- INPUT DATA -
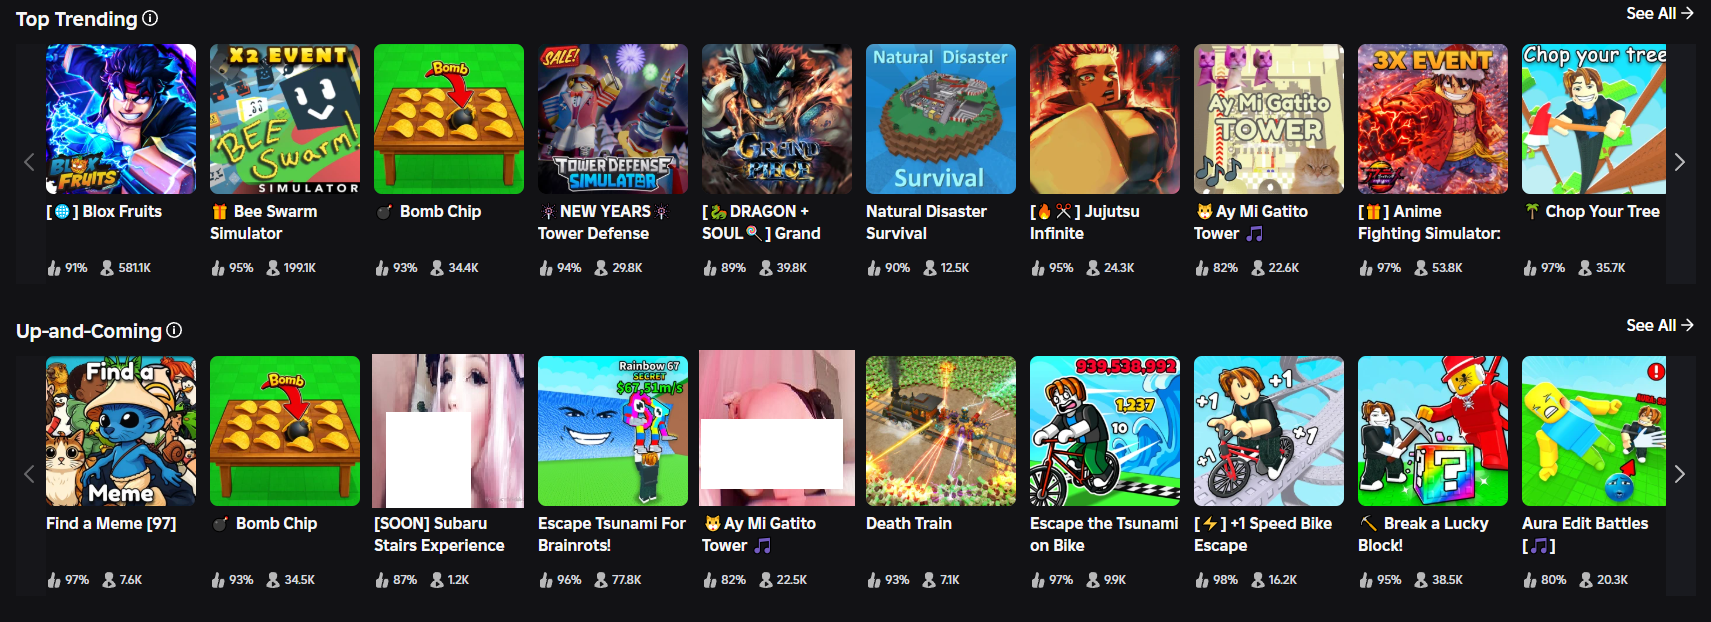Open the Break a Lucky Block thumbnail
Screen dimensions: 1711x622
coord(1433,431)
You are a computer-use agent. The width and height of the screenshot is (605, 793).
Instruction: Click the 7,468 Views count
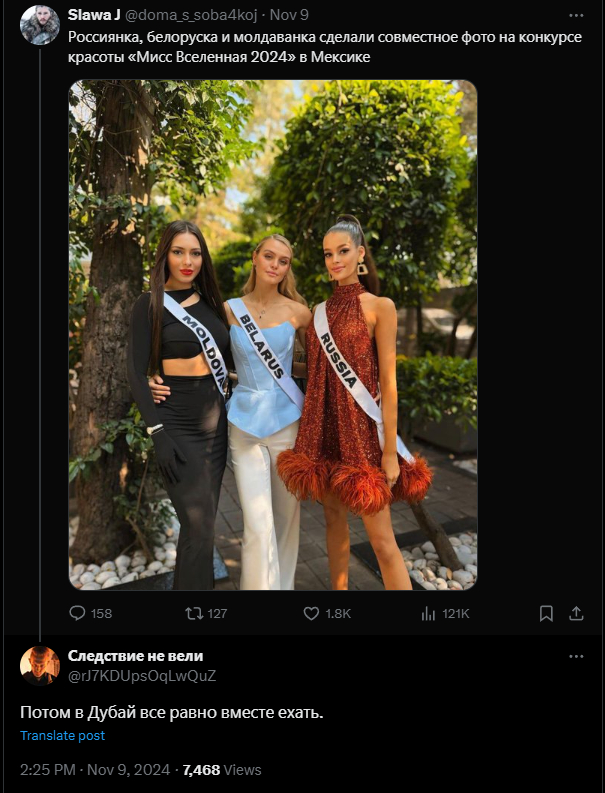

- WHAT TO DO -
Only exact duplicates of the lines from the one containing "You are a computer-use" through the final line of the entries, both included, are needed, with pictures left out.

- SOLUTION -
You are a computer-use agent. The width and height of the screenshot is (605, 793).
Instruction: Click the 7,468 Views count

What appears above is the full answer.